Collected data
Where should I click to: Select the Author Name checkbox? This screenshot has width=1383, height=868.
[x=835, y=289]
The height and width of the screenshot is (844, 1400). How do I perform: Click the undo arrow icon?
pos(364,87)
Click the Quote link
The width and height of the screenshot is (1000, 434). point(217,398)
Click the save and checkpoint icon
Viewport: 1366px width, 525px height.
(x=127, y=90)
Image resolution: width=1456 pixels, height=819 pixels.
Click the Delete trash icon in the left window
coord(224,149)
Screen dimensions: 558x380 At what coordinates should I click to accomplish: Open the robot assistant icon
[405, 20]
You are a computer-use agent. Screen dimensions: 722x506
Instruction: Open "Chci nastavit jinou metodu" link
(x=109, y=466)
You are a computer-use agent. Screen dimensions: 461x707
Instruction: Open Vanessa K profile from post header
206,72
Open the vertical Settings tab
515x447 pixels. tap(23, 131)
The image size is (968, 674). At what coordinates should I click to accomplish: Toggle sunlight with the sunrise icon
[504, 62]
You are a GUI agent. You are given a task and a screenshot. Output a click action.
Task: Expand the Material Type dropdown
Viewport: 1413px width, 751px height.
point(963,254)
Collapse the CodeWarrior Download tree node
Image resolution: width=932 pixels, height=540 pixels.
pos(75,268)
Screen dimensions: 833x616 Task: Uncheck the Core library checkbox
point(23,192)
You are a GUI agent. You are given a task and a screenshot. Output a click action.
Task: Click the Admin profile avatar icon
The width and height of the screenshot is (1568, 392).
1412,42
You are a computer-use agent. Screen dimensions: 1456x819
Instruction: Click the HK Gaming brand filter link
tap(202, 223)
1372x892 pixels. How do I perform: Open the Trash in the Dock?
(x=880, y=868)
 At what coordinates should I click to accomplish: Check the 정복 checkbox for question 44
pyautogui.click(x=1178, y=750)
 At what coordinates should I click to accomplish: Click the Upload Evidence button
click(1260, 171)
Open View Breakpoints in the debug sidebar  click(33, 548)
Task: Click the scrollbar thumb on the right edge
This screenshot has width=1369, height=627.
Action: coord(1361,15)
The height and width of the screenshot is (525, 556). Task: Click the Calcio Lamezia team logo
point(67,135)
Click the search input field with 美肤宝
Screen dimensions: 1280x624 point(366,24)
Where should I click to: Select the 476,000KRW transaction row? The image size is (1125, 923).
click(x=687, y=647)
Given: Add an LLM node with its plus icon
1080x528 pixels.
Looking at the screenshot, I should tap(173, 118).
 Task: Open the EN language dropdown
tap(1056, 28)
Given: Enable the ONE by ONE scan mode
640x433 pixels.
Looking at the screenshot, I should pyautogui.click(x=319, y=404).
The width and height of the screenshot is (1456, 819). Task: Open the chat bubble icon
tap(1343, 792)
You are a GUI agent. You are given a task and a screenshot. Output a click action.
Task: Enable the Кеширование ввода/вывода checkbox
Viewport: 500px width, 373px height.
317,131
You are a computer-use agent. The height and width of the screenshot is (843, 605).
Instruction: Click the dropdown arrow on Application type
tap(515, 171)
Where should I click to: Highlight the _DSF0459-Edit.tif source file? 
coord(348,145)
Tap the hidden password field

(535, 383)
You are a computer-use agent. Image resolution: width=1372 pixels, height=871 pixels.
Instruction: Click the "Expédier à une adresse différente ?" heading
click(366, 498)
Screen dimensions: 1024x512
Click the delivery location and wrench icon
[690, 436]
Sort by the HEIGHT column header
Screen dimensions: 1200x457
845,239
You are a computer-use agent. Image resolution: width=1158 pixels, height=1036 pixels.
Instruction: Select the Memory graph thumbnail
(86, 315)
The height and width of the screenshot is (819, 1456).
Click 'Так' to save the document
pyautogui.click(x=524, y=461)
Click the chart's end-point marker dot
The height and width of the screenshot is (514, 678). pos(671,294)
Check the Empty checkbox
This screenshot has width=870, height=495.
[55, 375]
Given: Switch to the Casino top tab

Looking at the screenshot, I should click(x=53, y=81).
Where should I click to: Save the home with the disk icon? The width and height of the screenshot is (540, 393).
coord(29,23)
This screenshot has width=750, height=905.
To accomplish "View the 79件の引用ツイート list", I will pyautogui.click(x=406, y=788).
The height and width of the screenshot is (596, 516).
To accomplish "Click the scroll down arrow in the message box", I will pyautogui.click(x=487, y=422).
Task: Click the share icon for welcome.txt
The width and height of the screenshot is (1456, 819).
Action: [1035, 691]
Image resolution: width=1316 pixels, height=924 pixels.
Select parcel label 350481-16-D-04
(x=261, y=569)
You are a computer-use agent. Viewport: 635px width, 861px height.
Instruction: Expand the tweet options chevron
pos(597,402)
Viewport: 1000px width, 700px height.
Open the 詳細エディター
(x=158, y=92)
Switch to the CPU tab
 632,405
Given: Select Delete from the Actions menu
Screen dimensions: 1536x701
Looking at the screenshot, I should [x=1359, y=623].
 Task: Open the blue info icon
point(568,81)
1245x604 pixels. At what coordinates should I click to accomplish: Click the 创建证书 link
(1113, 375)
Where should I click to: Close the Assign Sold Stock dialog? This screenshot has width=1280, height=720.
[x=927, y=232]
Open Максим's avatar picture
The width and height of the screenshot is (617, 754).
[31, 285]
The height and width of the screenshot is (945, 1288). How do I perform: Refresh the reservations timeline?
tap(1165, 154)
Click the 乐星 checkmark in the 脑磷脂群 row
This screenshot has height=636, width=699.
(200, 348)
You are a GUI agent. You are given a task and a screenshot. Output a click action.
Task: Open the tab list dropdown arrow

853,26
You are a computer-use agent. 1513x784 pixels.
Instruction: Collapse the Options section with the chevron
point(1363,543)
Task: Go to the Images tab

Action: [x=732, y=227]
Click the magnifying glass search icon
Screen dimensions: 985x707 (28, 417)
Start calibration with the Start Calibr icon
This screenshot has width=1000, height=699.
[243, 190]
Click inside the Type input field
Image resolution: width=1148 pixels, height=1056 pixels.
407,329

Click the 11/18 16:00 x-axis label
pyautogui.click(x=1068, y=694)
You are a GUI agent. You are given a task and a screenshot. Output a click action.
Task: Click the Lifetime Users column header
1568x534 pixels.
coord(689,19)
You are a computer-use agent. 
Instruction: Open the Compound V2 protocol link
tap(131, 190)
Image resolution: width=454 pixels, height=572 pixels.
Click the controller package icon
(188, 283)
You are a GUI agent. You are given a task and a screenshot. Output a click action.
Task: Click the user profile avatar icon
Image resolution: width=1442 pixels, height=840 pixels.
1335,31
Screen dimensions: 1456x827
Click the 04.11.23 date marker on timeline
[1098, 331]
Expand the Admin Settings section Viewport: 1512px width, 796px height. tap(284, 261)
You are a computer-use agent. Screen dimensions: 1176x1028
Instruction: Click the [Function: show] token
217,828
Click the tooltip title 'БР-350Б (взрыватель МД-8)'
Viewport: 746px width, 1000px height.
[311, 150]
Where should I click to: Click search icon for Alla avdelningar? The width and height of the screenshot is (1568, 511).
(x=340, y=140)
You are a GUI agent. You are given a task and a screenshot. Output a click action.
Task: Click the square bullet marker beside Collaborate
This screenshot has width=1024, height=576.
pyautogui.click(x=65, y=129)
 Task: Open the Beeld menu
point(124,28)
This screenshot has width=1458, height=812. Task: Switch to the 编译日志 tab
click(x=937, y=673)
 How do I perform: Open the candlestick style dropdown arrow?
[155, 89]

## [Directions]
Reproduce the data above in full, substituting "check box" for each occurrence of "checkbox" and leaving everything else unchanged.

## [Answer for the task]
Where should I click to: Select the Author Name check box? This screenshot has width=1383, height=868.
[x=835, y=289]
The height and width of the screenshot is (844, 1400). How do I perform: Click the undo arrow icon?
pos(364,87)
Click the Quote link
The width and height of the screenshot is (1000, 434). point(217,398)
Click the save and checkpoint icon
Viewport: 1366px width, 525px height.
(x=127, y=90)
Image resolution: width=1456 pixels, height=819 pixels.
Click the Delete trash icon in the left window
coord(224,149)
Screen dimensions: 558x380 At what coordinates should I click to accomplish: Open the robot assistant icon
[405, 20]
You are a computer-use agent. Screen dimensions: 722x506
Instruction: Open "Chci nastavit jinou metodu" link
(x=109, y=466)
You are a computer-use agent. Screen dimensions: 461x707
Instruction: Open Vanessa K profile from post header
206,72
Open the vertical Settings tab
515x447 pixels. tap(23, 131)
The image size is (968, 674). At what coordinates should I click to accomplish: Toggle sunlight with the sunrise icon
[504, 62]
You are a GUI agent. You are given a task and a screenshot. Output a click action.
Task: Expand the Material Type dropdown
Viewport: 1413px width, 751px height.
point(963,254)
Collapse the CodeWarrior Download tree node
Image resolution: width=932 pixels, height=540 pixels.
pos(75,268)
Screen dimensions: 833x616 Task: Uncheck the Core library check box
point(23,192)
You are a GUI agent. You are given a task and a screenshot. Output a click action.
Task: Click the Admin profile avatar icon
The width and height of the screenshot is (1568, 392).
1412,42
You are a computer-use agent. Screen dimensions: 1456x819
Instruction: Click the HK Gaming brand filter link
tap(202, 223)
1372x892 pixels. How do I perform: Open the Trash in the Dock?
(x=880, y=868)
 At what coordinates should I click to accomplish: Check the 정복 check box for question 44
pyautogui.click(x=1178, y=750)
 At what coordinates should I click to accomplish: Click the Upload Evidence button
click(1260, 171)
Open View Breakpoints in the debug sidebar  click(33, 548)
Task: Click the scrollbar thumb on the right edge
This screenshot has width=1369, height=627.
Action: coord(1361,15)
The height and width of the screenshot is (525, 556). Task: Click the Calcio Lamezia team logo
point(67,135)
Click the search input field with 美肤宝
Screen dimensions: 1280x624 point(366,24)
Where should I click to: Select the 476,000KRW transaction row? The image size is (1125, 923).
click(x=687, y=647)
Given: Add an LLM node with its plus icon
1080x528 pixels.
Looking at the screenshot, I should tap(173, 118).
 Task: Open the EN language dropdown
tap(1056, 28)
Given: Enable the ONE by ONE scan mode
640x433 pixels.
Looking at the screenshot, I should pyautogui.click(x=319, y=404).
The width and height of the screenshot is (1456, 819). Task: Open the chat bubble icon
tap(1343, 792)
You are a GUI agent. You are given a task and a screenshot. Output a click action.
Task: Enable the Кеширование ввода/вывода check box
Viewport: 500px width, 373px height.
317,131
You are a computer-use agent. The height and width of the screenshot is (843, 605).
Instruction: Click the dropdown arrow on Application type
tap(515, 171)
Where should I click to: Highlight the _DSF0459-Edit.tif source file? 
coord(348,145)
Tap the hidden password field

(535, 383)
You are a computer-use agent. Image resolution: width=1372 pixels, height=871 pixels.
Instruction: Click the "Expédier à une adresse différente ?" heading
click(366, 498)
Screen dimensions: 1024x512
Click the delivery location and wrench icon
[690, 436]
Sort by the HEIGHT column header
Screen dimensions: 1200x457
845,239
You are a computer-use agent. Image resolution: width=1158 pixels, height=1036 pixels.
Instruction: Select the Memory graph thumbnail
(86, 315)
The height and width of the screenshot is (819, 1456).
Click 'Так' to save the document
pyautogui.click(x=524, y=461)
Click the chart's end-point marker dot
The height and width of the screenshot is (514, 678). pos(671,294)
Check the Empty check box
This screenshot has width=870, height=495.
[55, 375]
Given: Switch to the Casino top tab

Looking at the screenshot, I should click(x=53, y=81).
Where should I click to: Save the home with the disk icon? The width and height of the screenshot is (540, 393).
coord(29,23)
This screenshot has width=750, height=905.
To accomplish "View the 79件の引用ツイート list", I will pyautogui.click(x=406, y=788).
The height and width of the screenshot is (596, 516).
To accomplish "Click the scroll down arrow in the message box", I will pyautogui.click(x=487, y=422).
Task: Click the share icon for welcome.txt
The width and height of the screenshot is (1456, 819).
Action: [1035, 691]
Image resolution: width=1316 pixels, height=924 pixels.
Select parcel label 350481-16-D-04
(x=261, y=569)
You are a computer-use agent. Viewport: 635px width, 861px height.
Instruction: Expand the tweet options chevron
pos(597,402)
Viewport: 1000px width, 700px height.
Open the 詳細エディター
(x=158, y=92)
Switch to the CPU tab
 632,405
Given: Select Delete from the Actions menu
Screen dimensions: 1536x701
Looking at the screenshot, I should [x=1359, y=623].
 Task: Open the blue info icon
point(568,81)
1245x604 pixels. At what coordinates should I click to accomplish: Click the 创建证书 link
(1113, 375)
Where should I click to: Close the Assign Sold Stock dialog? This screenshot has width=1280, height=720.
[x=927, y=232]
Open Максим's avatar picture
The width and height of the screenshot is (617, 754).
[31, 285]
The height and width of the screenshot is (945, 1288). How do I perform: Refresh the reservations timeline?
tap(1165, 154)
Click the 乐星 checkmark in the 脑磷脂群 row
This screenshot has height=636, width=699.
(200, 348)
You are a GUI agent. You are given a task and a screenshot. Output a click action.
Task: Open the tab list dropdown arrow

853,26
You are a computer-use agent. 1513x784 pixels.
Instruction: Collapse the Options section with the chevron
point(1363,543)
Task: Go to the Images tab

Action: [x=732, y=227]
Click the magnifying glass search icon
Screen dimensions: 985x707 (28, 417)
Start calibration with the Start Calibr icon
This screenshot has width=1000, height=699.
[243, 190]
Click inside the Type input field
Image resolution: width=1148 pixels, height=1056 pixels.
407,329

Click the 11/18 16:00 x-axis label
pyautogui.click(x=1068, y=694)
You are a GUI agent. You are given a task and a screenshot. Output a click action.
Task: Click the Lifetime Users column header
1568x534 pixels.
coord(689,19)
You are a computer-use agent. 
Instruction: Open the Compound V2 protocol link
tap(131, 190)
Image resolution: width=454 pixels, height=572 pixels.
Click the controller package icon
(188, 283)
You are a GUI agent. You are given a task and a screenshot. Output a click action.
Task: Click the user profile avatar icon
Image resolution: width=1442 pixels, height=840 pixels.
1335,31
Screen dimensions: 1456x827
Click the 04.11.23 date marker on timeline
[1098, 331]
Expand the Admin Settings section Viewport: 1512px width, 796px height. tap(284, 261)
You are a computer-use agent. Screen dimensions: 1176x1028
Instruction: Click the [Function: show] token
217,828
Click the tooltip title 'БР-350Б (взрыватель МД-8)'
Viewport: 746px width, 1000px height.
[311, 150]
Where should I click to: Click search icon for Alla avdelningar? The width and height of the screenshot is (1568, 511).
(x=340, y=140)
You are a GUI agent. You are given a task and a screenshot. Output a click action.
Task: Click the square bullet marker beside Collaborate
This screenshot has width=1024, height=576.
pyautogui.click(x=65, y=129)
 Task: Open the Beeld menu
point(124,28)
This screenshot has width=1458, height=812. Task: Switch to the 编译日志 tab
click(x=937, y=673)
 How do I perform: Open the candlestick style dropdown arrow?
[155, 89]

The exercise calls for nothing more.